Ma la prospettiva più eccitante è senz’altro quella di collaudare la capsula Orion, il nuovo veicolo della NASA che, grazie al moderno vettore Space Launch System, sarà in grado di lasciare l’orbita terrestre per raggiungere lo spazio profondo. Agli inizi del prossimo decennio, questa nuova generazione di astronauti potrebbe avventurarsi intorno alla Luna e riprendere così la strada aperta con le missioni Apollo, oltre 50 anni fa. La Luna sarà solo la prima fase di un programma che punta dritto alla meta più ambita: Marte.

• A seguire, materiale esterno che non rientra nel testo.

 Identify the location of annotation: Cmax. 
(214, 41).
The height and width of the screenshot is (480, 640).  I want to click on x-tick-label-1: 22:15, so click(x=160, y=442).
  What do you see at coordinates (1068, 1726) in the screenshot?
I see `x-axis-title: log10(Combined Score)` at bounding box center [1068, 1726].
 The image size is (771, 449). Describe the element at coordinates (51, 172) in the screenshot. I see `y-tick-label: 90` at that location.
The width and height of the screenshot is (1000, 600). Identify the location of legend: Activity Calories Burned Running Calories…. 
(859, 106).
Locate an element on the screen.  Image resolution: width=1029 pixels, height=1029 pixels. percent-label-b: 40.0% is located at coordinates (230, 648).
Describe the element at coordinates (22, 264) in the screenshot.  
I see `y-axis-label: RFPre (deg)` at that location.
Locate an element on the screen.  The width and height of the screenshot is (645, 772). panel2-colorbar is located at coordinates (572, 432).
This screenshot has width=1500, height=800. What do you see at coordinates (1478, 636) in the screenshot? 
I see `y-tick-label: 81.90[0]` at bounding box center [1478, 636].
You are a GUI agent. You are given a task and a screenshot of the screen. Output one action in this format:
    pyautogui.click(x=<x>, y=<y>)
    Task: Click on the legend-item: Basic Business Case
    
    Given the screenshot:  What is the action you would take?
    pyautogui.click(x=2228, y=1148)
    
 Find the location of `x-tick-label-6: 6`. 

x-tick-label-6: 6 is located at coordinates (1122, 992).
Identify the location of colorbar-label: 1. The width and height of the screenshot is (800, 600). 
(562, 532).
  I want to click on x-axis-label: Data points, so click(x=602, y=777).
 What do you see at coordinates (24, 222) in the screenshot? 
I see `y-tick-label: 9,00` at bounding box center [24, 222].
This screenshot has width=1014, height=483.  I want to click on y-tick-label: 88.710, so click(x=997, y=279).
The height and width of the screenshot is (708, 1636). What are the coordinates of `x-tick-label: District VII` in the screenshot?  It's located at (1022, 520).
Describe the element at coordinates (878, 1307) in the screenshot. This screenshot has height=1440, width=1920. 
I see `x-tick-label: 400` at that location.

Sarà una sfida del tutto nuova, con missioni di oltre due anni e molti mesi passati in ambienti angusti e artificiali, senza la vista rassicurante della Terra, immersi nel buio perenne dello spazio e con un sole sempre più lontano. Tagliati fuori dal resto dell’umanità, potranno contare solamente sulle risorse del veicolo su cui stanno viaggiando e sugli elementi che riusciranno a trovare sul pianeta rosso. Per questo ci sarà bisogno di equipaggi con competenze interdisciplinari, in cui ciascun membro dovrà avere conoscenze in diversi campi per poter fronteggiare ogni tipo di evenienza, sia durante la navigazione che una volta arrivati sulla superficie del pianeta.
Sarà qualcuno tra questi dodici a lasciare la prima impronta sulla superficie di Marte? Difficile dirlo, ma i profili sembrano quelli giusti per un altro “piccolo passo”, dopo quello di Neil Armstrong, per avvicinare l’umanità al “grande balzo” verso le stelle.